Biographical research

The biographical approach was influenced by the symbolic interactionism, the phenomenological sociology of knowledge (Alfred Schütz, Peter L. Berger, and Thomas Luckmann), and ethnomethodology (Harold Garfinkel).

[5] The biographical method as a research approach to understand larger groupings was used as sociological material by Florian Znaniecki and William Isaac Thomas in the 1920s.

The study The Polish Peasant in Europe and America (1918–1920) by Znaniecki and Thomas used an extensive collection of diaries, letters, memoirs, autobiographies, and other personal and archival documents as main source for a sociological investigation.

The reception of this work was initially late due to linguistic barriers, but it was then absorbed and disseminated in the Social Science Research Council (SSRC).

The biographical research approach formed an important foundation for the development of the Chicago School, which later influenced the symbolic interactionism and the work of sociologists such as Robert E. Park, Ernest W. Burgess, and George Herbert Mead.

In 1978, Aaron Victor Cicourel published a case study on the life history of a boy named Mark, that received special attention in the discipline of social work.

With the increasing pluralization of life-worlds, modernization, and differentiation in Postmodern societies, the dissolution of traditional values and the conference of meaning, the biographical approach proved useful to study these social phenomena of the turn of the millennium.

The "normal biography" broke up and prompted the individual to manage his life course on his own and to find solutions amongst different and contradictory influencing factors and figurations.

The abductive conclusion that biographical cases are socially relevant and bear general patterns of behavior, action, and interpretation in them is common in sociological practice, although some think that it is not yet fully developed.

Different approaches to the development of typologies exist, as well as for the contrastive comparison between types in order to allow for theoretical generalizations (see Uta Gerhardt, 1984; Gabriele Rosenthal, 1993;[11] and Susann Kluge, 2000[14]).

[15] In the early studies of biographical research, great value was placed on the reconstruction of the actual life course of the individual using data from additional sources (such as institutional archives, diaries, interviews with relatives and friends, etc.)

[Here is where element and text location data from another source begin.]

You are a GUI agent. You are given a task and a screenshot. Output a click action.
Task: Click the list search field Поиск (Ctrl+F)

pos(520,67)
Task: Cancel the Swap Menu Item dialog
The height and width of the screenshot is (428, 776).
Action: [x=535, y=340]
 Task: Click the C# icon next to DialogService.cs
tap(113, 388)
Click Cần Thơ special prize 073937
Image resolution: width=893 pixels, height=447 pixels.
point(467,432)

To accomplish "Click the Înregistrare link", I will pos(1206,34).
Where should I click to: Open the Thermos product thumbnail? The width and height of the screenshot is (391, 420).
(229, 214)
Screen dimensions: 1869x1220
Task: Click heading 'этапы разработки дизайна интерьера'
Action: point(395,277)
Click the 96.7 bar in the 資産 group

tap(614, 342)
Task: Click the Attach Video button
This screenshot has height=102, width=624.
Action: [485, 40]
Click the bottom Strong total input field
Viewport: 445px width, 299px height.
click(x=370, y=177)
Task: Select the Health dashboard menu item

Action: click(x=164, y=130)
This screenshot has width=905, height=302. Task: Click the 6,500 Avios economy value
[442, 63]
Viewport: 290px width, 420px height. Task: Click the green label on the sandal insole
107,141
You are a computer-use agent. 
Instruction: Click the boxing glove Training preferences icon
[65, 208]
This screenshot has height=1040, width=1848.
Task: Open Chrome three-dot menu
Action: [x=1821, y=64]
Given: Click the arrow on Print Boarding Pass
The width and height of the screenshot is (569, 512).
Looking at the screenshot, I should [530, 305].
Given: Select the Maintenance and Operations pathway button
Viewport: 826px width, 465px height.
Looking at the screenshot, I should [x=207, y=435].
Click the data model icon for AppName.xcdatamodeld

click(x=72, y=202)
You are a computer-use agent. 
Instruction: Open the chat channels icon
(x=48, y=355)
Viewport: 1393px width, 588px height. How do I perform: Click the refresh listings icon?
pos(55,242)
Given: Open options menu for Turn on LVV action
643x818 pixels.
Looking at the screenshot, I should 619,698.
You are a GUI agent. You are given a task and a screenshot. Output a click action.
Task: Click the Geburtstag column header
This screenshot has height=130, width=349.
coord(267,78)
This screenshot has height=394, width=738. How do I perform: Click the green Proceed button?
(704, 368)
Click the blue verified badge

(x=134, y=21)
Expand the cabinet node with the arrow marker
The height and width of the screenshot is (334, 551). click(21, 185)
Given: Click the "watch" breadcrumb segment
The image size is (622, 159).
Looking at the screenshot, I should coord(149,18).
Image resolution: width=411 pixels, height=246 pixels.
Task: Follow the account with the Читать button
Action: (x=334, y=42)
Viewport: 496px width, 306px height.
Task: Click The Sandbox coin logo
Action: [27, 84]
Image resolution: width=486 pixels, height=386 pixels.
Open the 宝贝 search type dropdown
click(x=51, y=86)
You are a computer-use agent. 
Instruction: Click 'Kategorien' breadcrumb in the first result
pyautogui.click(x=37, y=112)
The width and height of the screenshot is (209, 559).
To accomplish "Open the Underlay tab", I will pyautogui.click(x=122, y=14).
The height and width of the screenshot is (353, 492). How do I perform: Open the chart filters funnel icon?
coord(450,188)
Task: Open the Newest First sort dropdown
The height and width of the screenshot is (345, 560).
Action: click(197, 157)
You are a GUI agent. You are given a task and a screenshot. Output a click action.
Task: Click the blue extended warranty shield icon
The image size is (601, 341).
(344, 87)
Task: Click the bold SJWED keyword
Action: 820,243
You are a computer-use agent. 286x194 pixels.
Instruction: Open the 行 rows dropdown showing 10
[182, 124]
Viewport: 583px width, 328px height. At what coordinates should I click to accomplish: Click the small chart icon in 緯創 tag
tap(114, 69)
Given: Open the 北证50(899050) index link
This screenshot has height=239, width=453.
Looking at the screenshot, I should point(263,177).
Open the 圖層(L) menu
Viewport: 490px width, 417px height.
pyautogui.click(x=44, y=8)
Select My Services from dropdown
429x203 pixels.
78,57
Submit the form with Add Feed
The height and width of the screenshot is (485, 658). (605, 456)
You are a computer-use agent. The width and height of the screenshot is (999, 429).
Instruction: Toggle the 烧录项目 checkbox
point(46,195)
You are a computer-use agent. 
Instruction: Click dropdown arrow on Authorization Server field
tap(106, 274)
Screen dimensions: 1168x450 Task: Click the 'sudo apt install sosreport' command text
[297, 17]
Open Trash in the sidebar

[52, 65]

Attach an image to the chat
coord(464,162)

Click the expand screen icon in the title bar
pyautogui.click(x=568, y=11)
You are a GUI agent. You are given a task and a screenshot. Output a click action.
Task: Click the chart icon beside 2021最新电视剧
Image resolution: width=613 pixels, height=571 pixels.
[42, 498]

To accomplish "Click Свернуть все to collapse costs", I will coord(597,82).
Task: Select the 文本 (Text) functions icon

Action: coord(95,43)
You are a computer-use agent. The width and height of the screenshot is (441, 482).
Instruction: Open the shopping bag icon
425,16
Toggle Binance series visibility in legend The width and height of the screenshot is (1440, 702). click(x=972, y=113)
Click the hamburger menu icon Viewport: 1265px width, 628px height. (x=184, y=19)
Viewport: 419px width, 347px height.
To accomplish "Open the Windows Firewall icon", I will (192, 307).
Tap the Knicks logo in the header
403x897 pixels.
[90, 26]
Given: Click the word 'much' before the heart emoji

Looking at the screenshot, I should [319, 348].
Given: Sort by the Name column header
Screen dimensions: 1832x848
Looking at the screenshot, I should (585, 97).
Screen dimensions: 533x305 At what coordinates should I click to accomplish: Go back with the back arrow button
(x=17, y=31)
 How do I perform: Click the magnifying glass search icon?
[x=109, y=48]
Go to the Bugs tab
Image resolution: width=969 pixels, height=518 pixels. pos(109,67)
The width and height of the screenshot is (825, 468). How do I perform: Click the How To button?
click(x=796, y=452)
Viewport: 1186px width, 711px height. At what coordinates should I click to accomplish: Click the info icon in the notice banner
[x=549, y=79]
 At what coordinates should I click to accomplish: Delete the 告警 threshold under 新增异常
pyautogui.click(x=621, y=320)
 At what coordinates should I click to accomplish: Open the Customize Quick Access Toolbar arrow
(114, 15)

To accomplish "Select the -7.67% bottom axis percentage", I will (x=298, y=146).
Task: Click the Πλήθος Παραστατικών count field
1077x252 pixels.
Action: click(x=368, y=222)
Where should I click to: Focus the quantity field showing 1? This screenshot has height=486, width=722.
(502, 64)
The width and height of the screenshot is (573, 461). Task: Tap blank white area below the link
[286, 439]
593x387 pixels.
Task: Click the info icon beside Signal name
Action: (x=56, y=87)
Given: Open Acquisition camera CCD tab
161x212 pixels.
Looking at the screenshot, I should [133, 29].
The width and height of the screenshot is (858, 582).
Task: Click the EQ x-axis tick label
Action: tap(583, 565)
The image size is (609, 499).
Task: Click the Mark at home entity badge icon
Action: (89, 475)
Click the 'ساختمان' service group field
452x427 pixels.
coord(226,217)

Today – according to the phenomenological "bracketing" of the being of objects (as by the grounded theory principles) – it is increasingly assumed that the actual life course cannot be reconstructed: experiences are always interpreted by the subject and are mediated by perception, thus constituting the memory in regard to the framework of the overall biography as well as to the situation (for more, see Erving Goffmann notion of frame analysis) where the narrative is collected.